Köhnemişlik ve Ben Bilirimcilik,

Dünyanın her yerinde toplumların gelişimini engelleyen kavramların başında gelir. Bir toplumda ortak akıl ile hareket etme ve yeni fikirler üretmek güç bir hal aldığında o toplum gerilemeye başlar ve hızla yıkılmaya yüz tutar.

Bir çoğunuz hayatın çeşitli alanlarında köhnemiş yapılar ile karşılaşmışsınızdır.Köhnemişlik, ortak akıl ile üstesinden gelinebilecek bir durum iken bu köhnemişlikten yarar sağlayan insanların ben bilirimcilik ile bu ortak aklın oluşmasının önüne geçmektedir.

Hızla değişen ve gelişen dünyaya ayak uydurmakta zorluk çeken bu faydasız insanlar, toplum için bir tür parazitten ibarettir.

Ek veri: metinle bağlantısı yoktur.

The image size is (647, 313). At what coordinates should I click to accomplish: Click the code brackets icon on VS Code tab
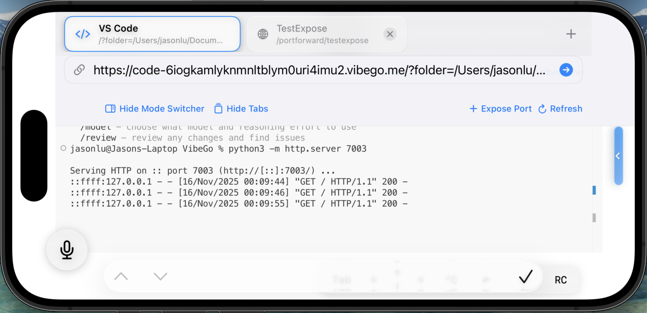(x=83, y=34)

Bu insanlar sabahtan akşama kadar köhnemiş düşüncelerinin kutsallığına kendisini ve çevresini inandırmak için kırk takla atar. Bu parazitler bir noktadan sonra öyle bir hal alırlar ki kendilerini bulundukları toplumdaki insan ve kurumlardan saha üstte görürler. 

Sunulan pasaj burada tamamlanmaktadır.